_Mega Man X_ Series
Background
In the future, humans create “Reploids”, robots that can think, feel and make their own decisions. However, we do not treat the Reploids with the basic rights due to sentients, and so they feel oppressed by human rule. When some Reploids experience glitches in their programming and go “maverick”, attacking anything nearby, a team of “Maverick Hunters” is put together to seek out and destroy these errant Reploids. Led by a powerful Reploid named Sigma, the Hunters succeed in keeping the maverick threat under control.

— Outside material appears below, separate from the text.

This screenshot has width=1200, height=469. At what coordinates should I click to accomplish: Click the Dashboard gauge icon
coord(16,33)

But Sigma soon takes offense at the human stifling of Reploid progress. He decides that humans are inferior and that they should not be allowed to further limit Reploid growth, and defects from the Hunters. He reorganizes the mavericks into a formidable fighting force and attempts to wipe out humans from the Earth so the Reploids can reign supreme.
Analysis
The above paragraphs are about all the real plot you'll find in this eight-game series, but it nevertheless stumbles onto an important moral question: if we make robots that are as emotionally and intellectually canny as we humans are, are we not then obligated to treat them as equals? And if we do not, are they justified in fighting us to secure their rights?

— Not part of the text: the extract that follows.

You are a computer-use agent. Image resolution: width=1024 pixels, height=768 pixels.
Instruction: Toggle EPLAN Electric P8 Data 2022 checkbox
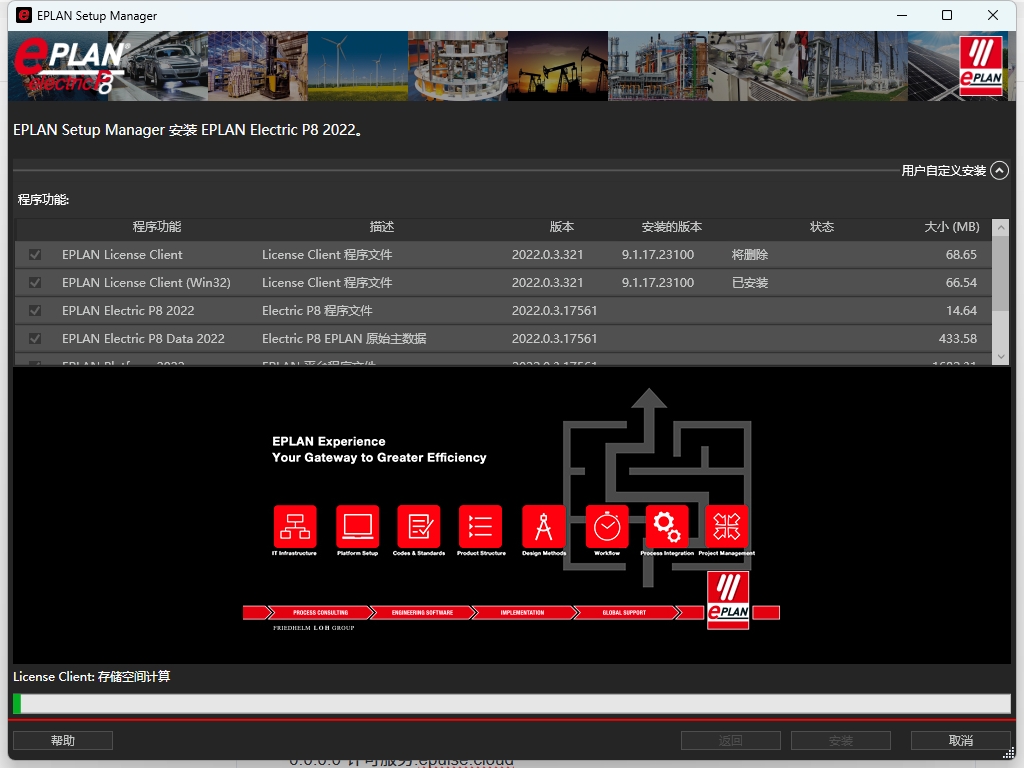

Sigma is killed more than eight times but always manages to return, since his true form is that of a computer virus. In this way he is similar to Agent Smith from the Matrix series. Both feel trapped by the human race and both attempt to overpower their enemies by corrupting as many people as possible to spread their influence. But if Agent Smith's idea that humans are themselves a virus holds true, are not villains such as Smith and Sigma merely mimicking those who they claim to hate?